Some years earlier, I’d found this whitetail paradise, only a few short miles from the Mexico border, and had fallen in love with the strange and intriguing flora and fauna of the high desert. This was the land of the Apache; the land where all the Westerns I’d watched as a child had originated. Nearby were landmarks such as Clanton Draw, Cochise Peak, Geronimo Trail and the Cowboy Rim. And it seemed to me this land was still just as wild as it had ever been; adventure was in the air.
Finding a small spit of public land, I’d parked my truck under a large live oak and declared myself camped. The higher, rougher mountains loomed only a short distance way, but accessing them on public land would require a hike of about three miles; no roads approached their base. Skirting some private-land holdings made my route to the mountains circuitous, and anything but easy. But there were mature Coues bucks up there, and I was determined to access their haunts.
With a two-week season at my disposal, and a couple years of experience under my belt, it was my intention to leave camp well before daylight every morning, hunt all day on the rocky, brushy slopes, then make a late-evening exit back to camp.
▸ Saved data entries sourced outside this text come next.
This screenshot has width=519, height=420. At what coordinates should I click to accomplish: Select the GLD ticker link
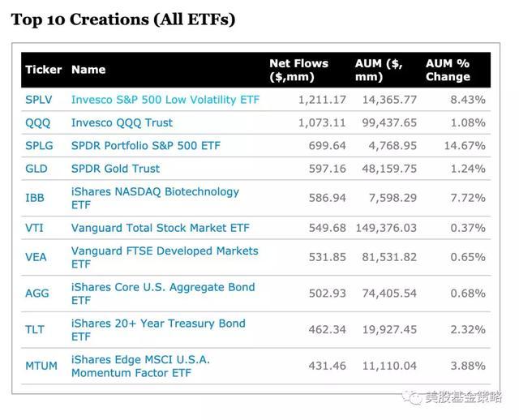(36, 169)
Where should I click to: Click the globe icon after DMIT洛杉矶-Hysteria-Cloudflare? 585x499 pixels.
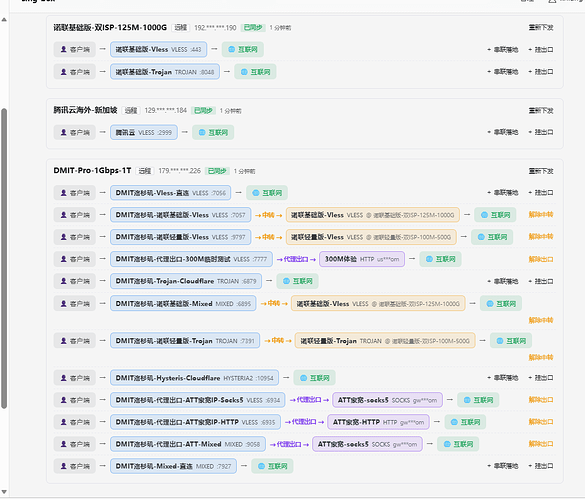[x=303, y=378]
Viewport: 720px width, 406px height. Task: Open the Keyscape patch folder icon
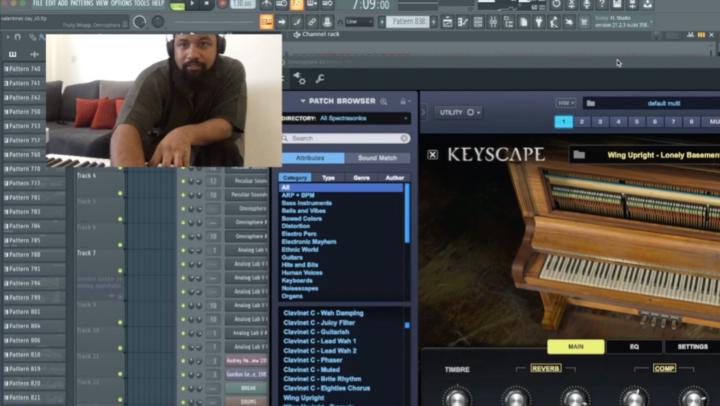tap(579, 155)
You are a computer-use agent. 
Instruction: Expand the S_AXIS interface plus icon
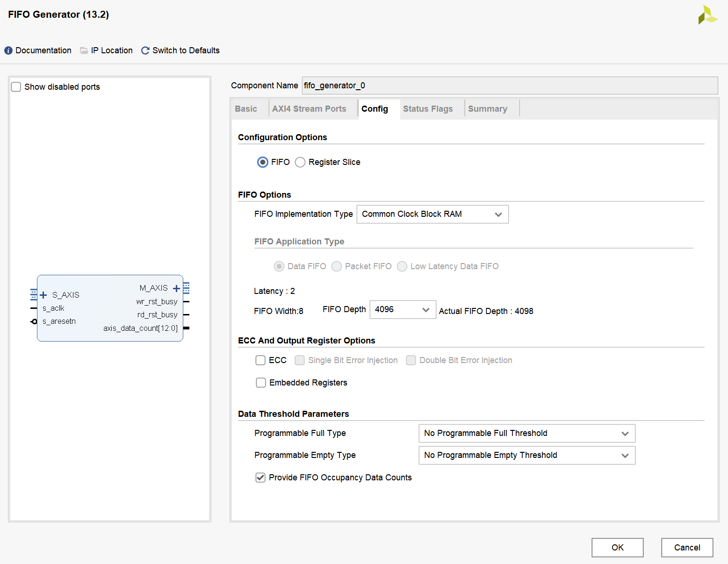pos(43,295)
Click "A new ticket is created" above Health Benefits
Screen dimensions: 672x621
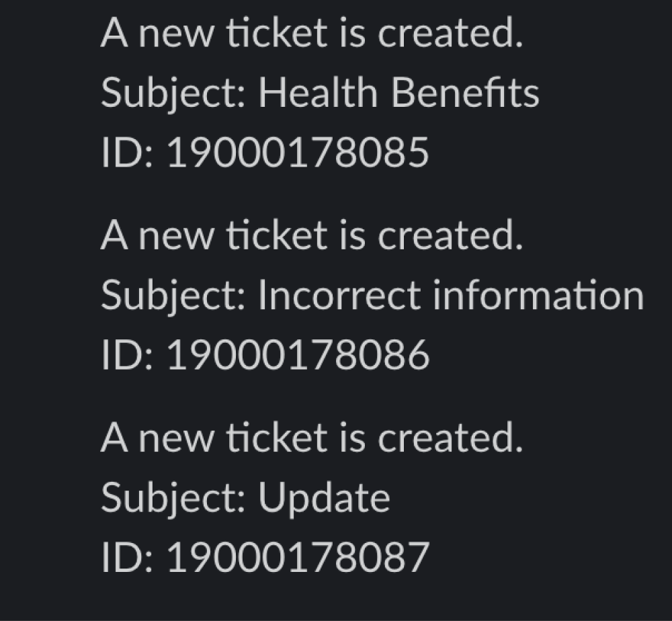coord(311,33)
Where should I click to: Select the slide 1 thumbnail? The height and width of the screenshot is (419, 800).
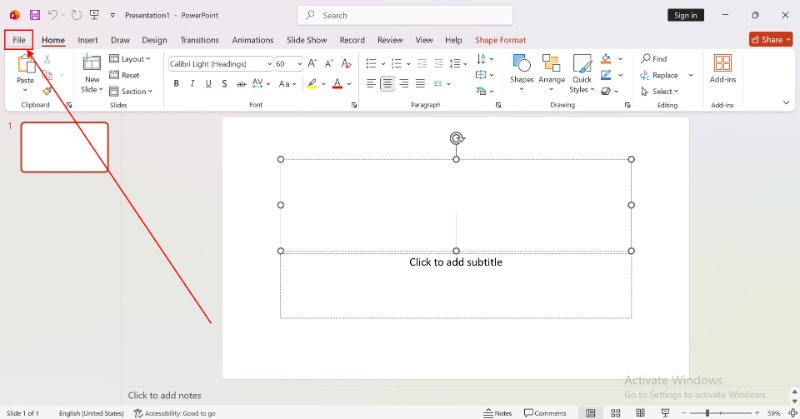tap(64, 147)
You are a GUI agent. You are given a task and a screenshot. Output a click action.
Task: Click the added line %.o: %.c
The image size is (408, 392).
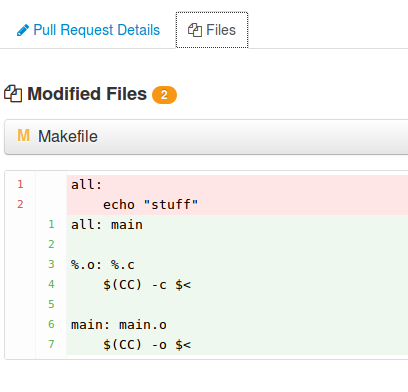(103, 265)
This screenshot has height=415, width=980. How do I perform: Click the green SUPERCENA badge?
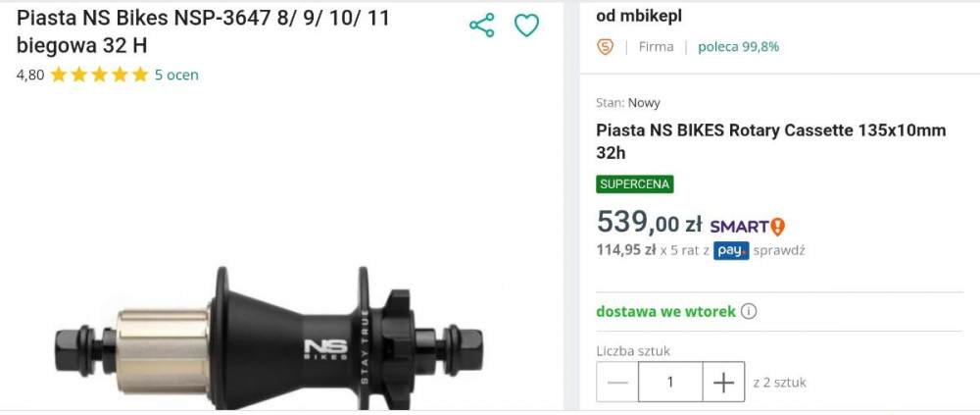635,184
I had adopted this approach after having spent a previous season bivouacked in the mountains in single-digit nighttime temperatures. This year, I would spend the warm, midday times on the mountain, reserving the cold, dark nights for base camp.
Heading for the hills, I was soon glassing numerous Coues bucks. The rut was coming into full-swing and adolescent bucks were trolling the mountain slopes in search of females. Additionally, far down on the foothills of the mountain, a few random groups of desert mule deer could be seen wafting through the choya cactus thickets. And even though there weren’t any big, male muleys present in these groups, I knew from prior experience the big boys would be arriving from their hideouts soon, as their breeding season was also approaching. Not really interested in mule deer, I’d always just considered these big-eared deer a bonus show.
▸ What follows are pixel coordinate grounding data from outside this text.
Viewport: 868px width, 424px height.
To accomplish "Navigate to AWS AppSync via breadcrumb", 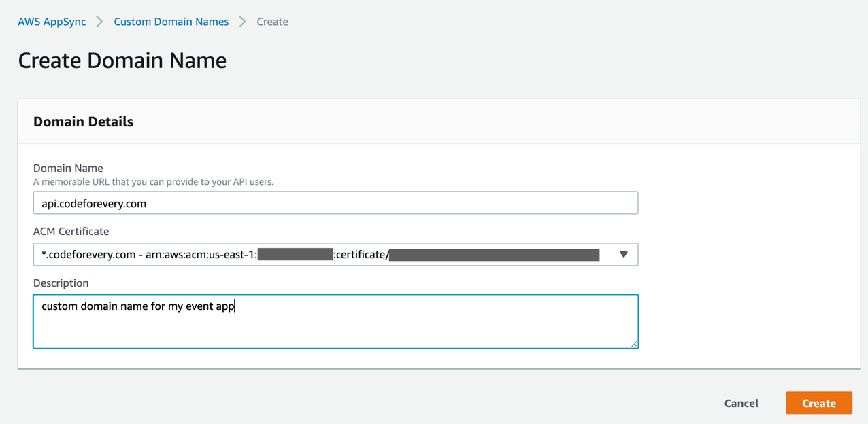I will click(x=52, y=21).
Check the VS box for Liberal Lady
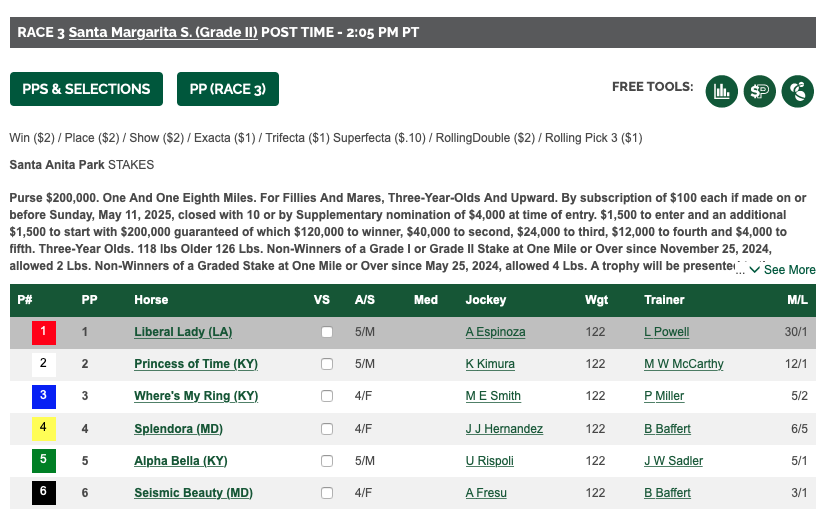Viewport: 831px width, 531px height. pos(327,332)
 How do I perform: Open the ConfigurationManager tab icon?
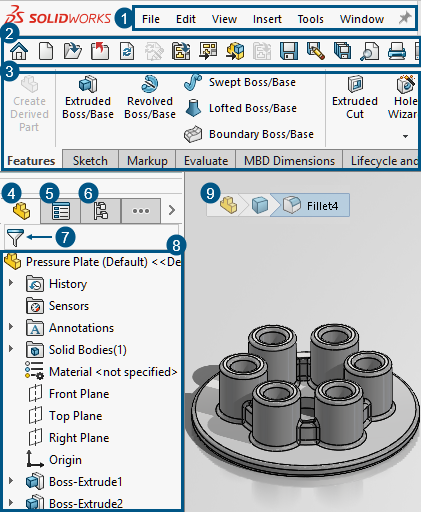(x=101, y=211)
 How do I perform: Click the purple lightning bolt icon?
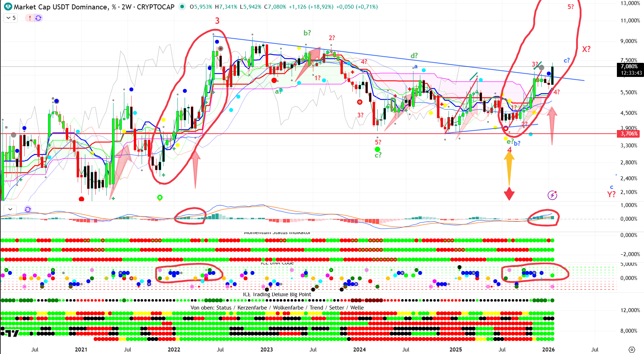pos(552,195)
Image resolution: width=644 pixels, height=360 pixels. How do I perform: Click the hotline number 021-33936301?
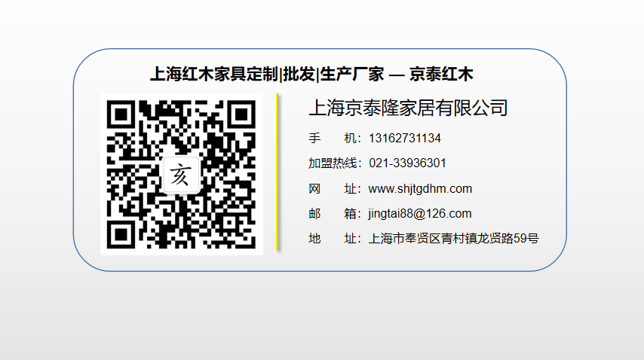pos(407,163)
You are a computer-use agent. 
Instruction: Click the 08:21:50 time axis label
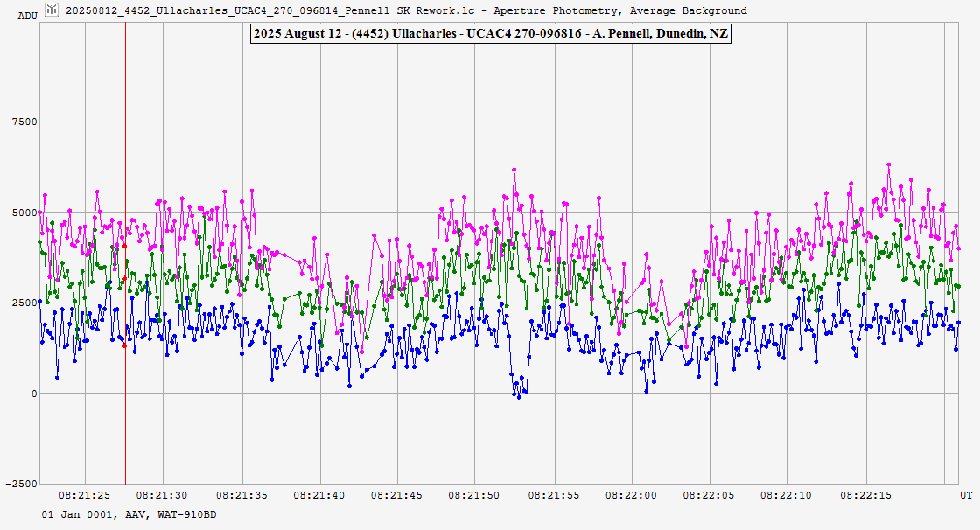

By the end of my first week of hunting, I’d had a few close encounters with nice Coues bucks, but my tag remained unfilled. The action was getting better each day, as more, bigger Coues bucks were appearing in the area, continually. Secondarily, the mule deer rutting action was increasing greatly also, and the flanks of the mountain were now crawling with some very solid bucks jockeying for position as harem leaders. I simply remained high up on the mountain, focused on whitetails.
One midday, after having banged my sight bracket on some rocks, I decided to head for base camp to shoot a few arrows into a target. As I headed down the mountain, I stopped to retrieve a drink of water from my fanny pack and distant movement caught my eye. Just ahead, a group of mule deer lounged in the shade of a yucca thicket. A mature buck was in attendance, and as soon as I took a closer look at the big-antlered fellow, my whitetail plans moved to the back burner. This was an extremely nice desert mule deer buck, and I knew I’d be nuts to not try for him.
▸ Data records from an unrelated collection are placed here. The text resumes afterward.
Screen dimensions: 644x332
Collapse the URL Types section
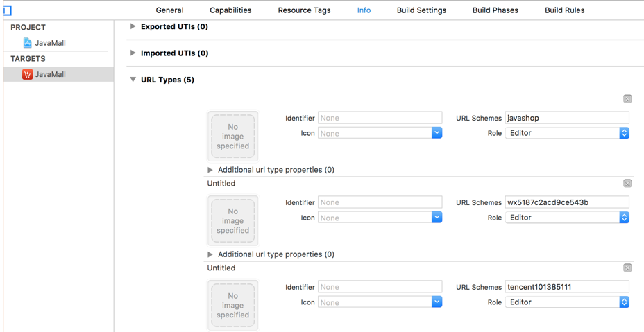(x=133, y=80)
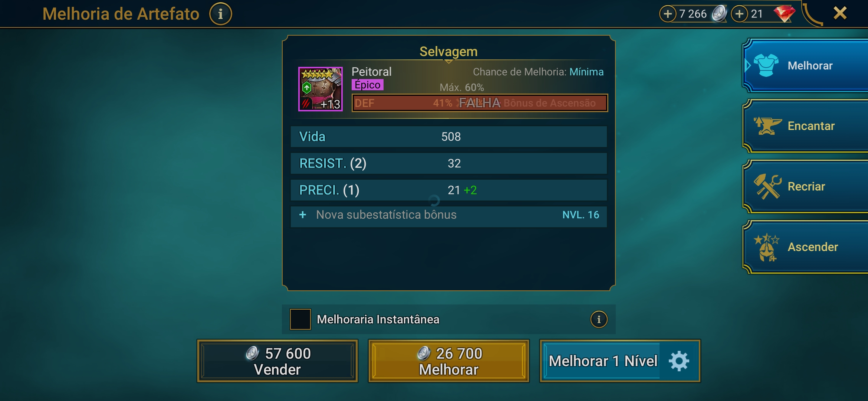Select the Peitoral artifact thumbnail
Screen dimensions: 868x401
pyautogui.click(x=320, y=89)
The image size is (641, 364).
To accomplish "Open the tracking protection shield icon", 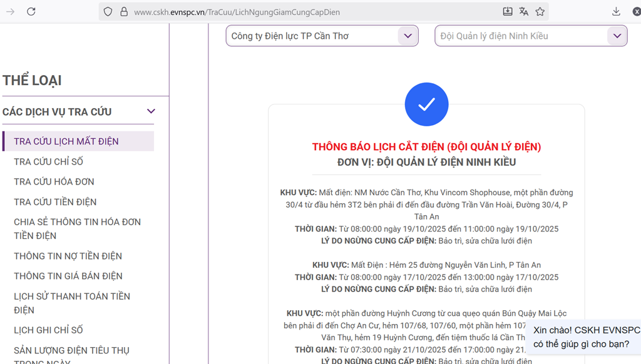I will tap(108, 11).
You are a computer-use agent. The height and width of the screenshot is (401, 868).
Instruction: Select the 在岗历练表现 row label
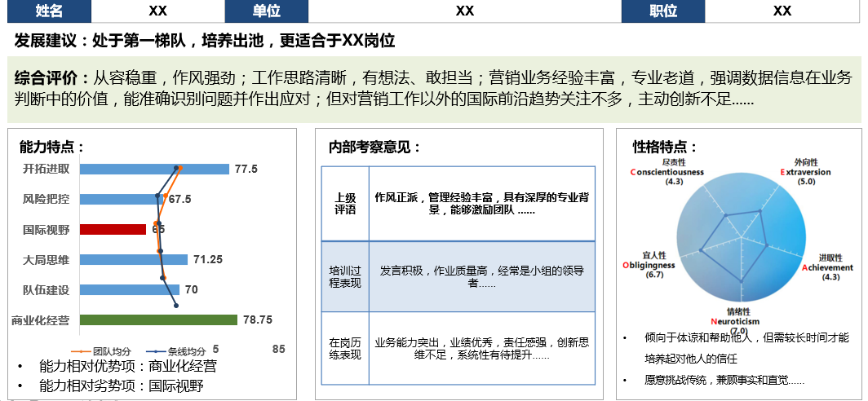tap(345, 348)
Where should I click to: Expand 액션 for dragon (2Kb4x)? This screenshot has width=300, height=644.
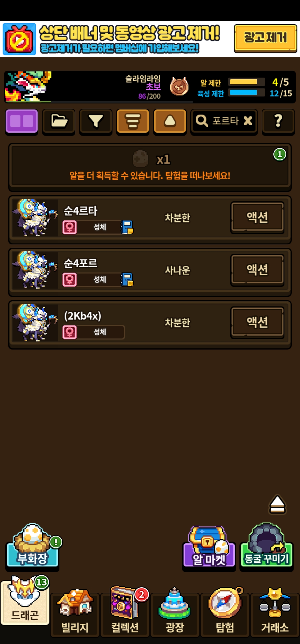(x=257, y=323)
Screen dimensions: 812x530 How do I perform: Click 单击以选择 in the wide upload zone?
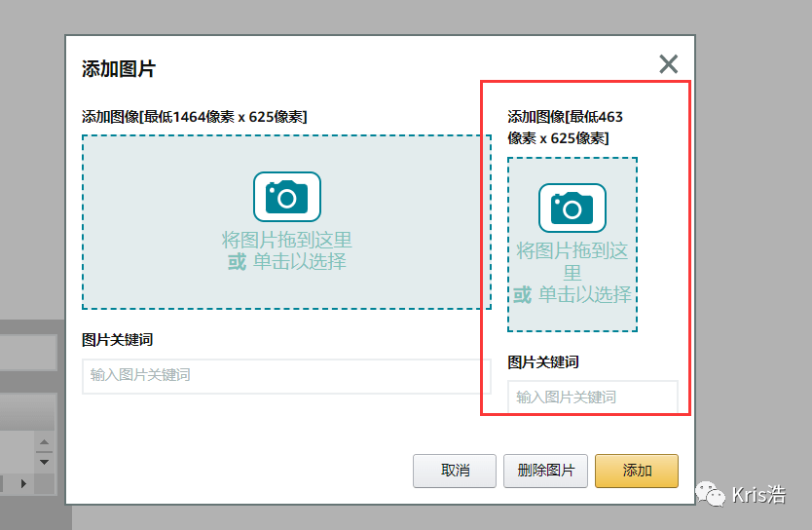click(300, 261)
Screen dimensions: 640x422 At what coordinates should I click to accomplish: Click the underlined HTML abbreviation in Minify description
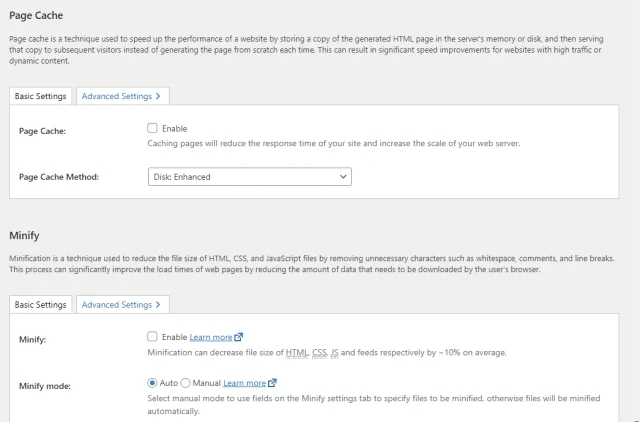pyautogui.click(x=298, y=352)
Hoping my bow sight was up to the task, I began to inch forward. Crawling from yucca to boulder to mesquite, within half an hour I’d closed to about 50 yards. The lounging herd was oblivious to my presence, and the harem master was busily going from doe to doe, doing what rutting bucks do. As I crawled the last few yards, I readied for a shot. Coming to full draw, I estimated the distance at 40 yards, put the pin on ribs and touched off the shot. To my amazement, my arrow flew true.
A few minutes later, as I stood over the fallen monarch, my head was spinning. My hunt was over. There would be no big Coues buck for me this year, but I didn’t care. I was more than happy with the trophy at my feet. Smiling, I grabbed my camera.